LPA₂ receptor mediates mitogenic signals in human colon cancer cells

¹Departments of Medicine and Physiology, ²Department of Pharmacology, and ³Winship Cancer Institute, Emory University School of Medicine, Atlanta, Georgia

Submitted 14 December 2004 ; accepted in final form 15 February 2005

ABSTRACT

Lysophosphatidic acid (LPA) is a mediator of multiple cellular responses. LPA mediates its effects predominantly through the G protein-coupled receptors LPA₁, LPA₂, and LPA₃. In the present work, we studied LPA₂-mediated signaling using human colon cancer cell lines, which predominantly express LPA₂. LPA₂ activated Akt and Erk1/2 in response to LPA. LPA mediated Akt activation was inhibited by pertussis toxin (PTX), whereas Erk1/2 activation was completely inhibited by a blocker of phospholipase C, U-73122. LPA also induced interleukin-8 (IL-8) synthesis in the colon cancer cells by primarily activating LPA₂ receptor.
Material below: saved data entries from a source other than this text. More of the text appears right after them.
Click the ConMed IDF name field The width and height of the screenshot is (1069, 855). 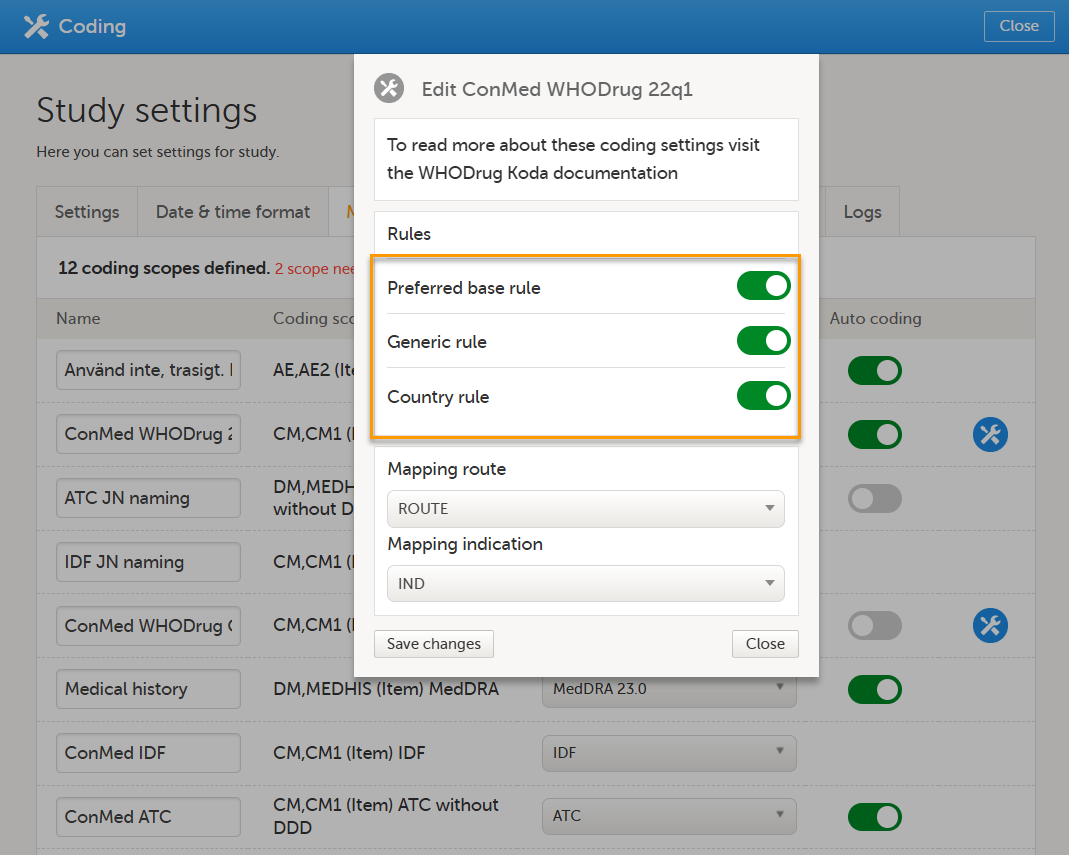click(148, 753)
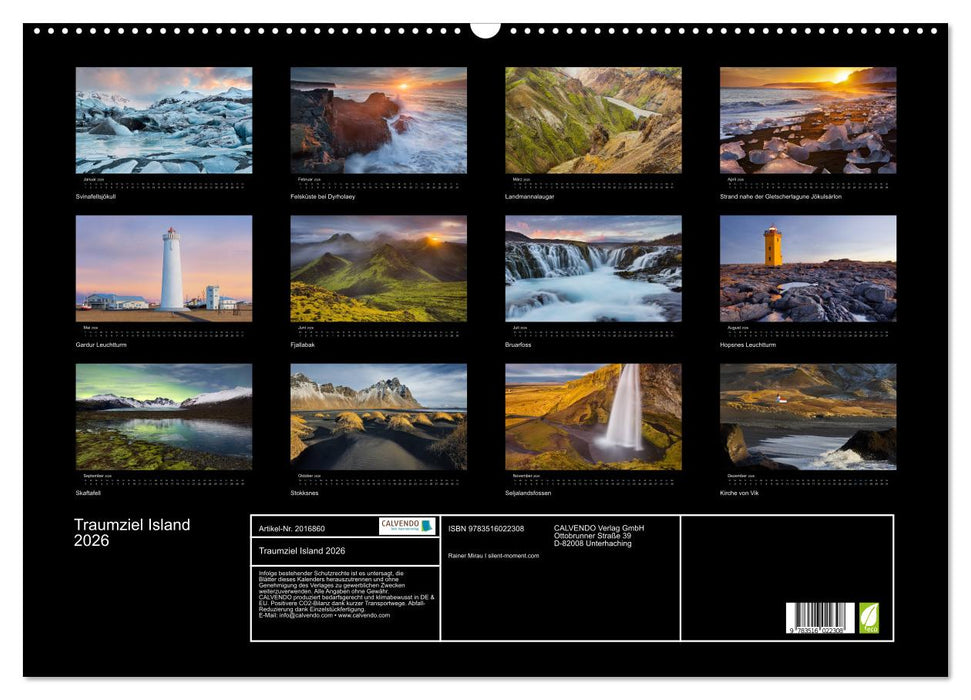Click the Rainer Mirau silent-moment.com credit
Viewport: 971px width, 700px height.
[x=494, y=556]

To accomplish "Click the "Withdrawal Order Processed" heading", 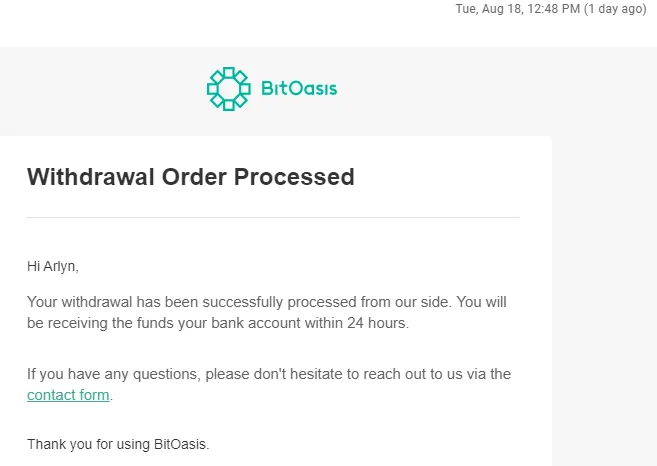I will click(191, 177).
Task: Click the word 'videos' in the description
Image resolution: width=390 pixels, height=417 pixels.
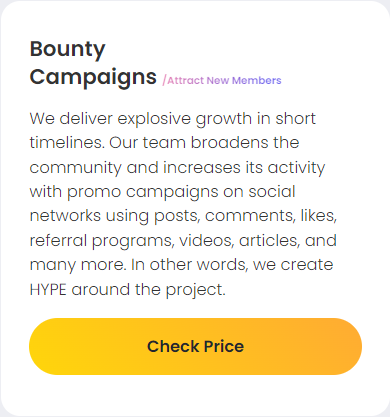Action: [207, 241]
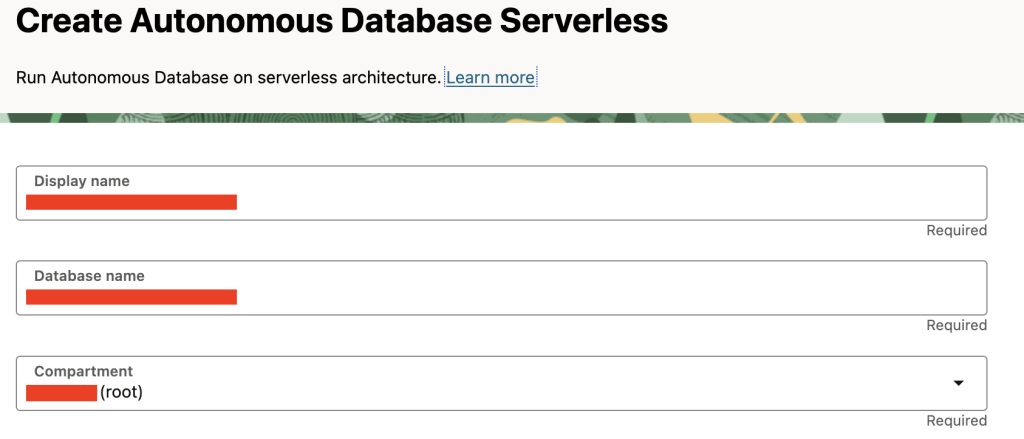
Task: Click the Create Autonomous Database Serverless heading
Action: (x=342, y=20)
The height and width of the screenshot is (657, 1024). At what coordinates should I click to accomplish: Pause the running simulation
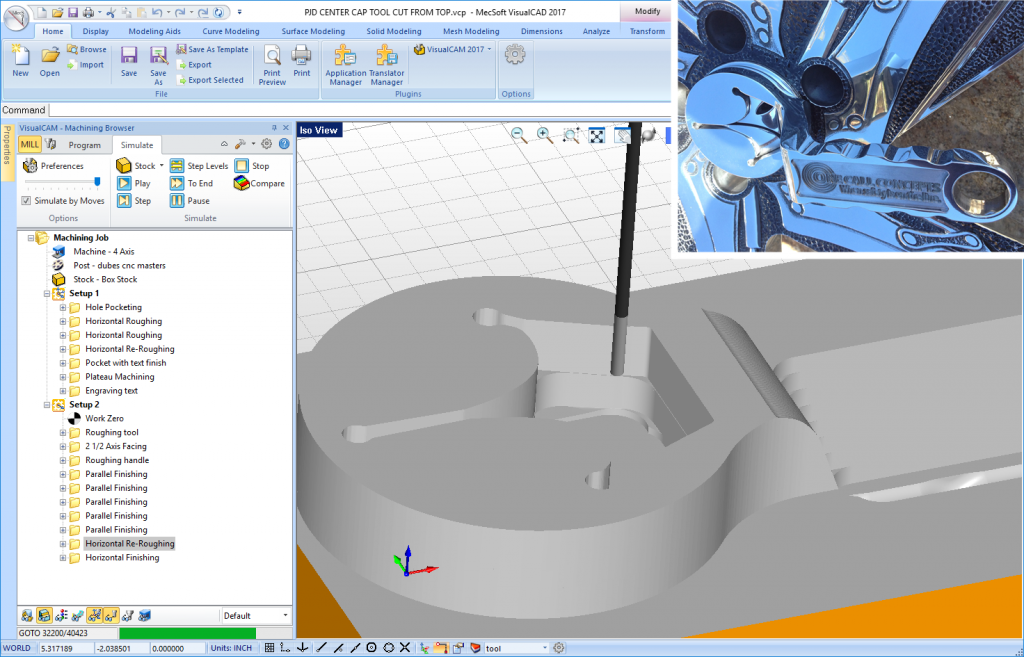177,201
We also found that LPA₂ interacts with Na⁺/H⁺ exchanger regulatory factor 2 (NHERF2). Activation of Akt and Erk1/2 was significantly attenuated by silencing of NHERF2 expression by RNA interference, suggesting a pivotal role of NHERF2 in LPA₂-mediated signaling. We found that expression of LPA₂ was elevated, whereas expression of LPA₁ downregulated in several types of cancers, including ovarian and colon cancer. We conclude that LPA₂ is the major LPA receptor in colon cancer cells and cellular signals by LPA₂ are largely mediated through its ability to interact with NHERF2.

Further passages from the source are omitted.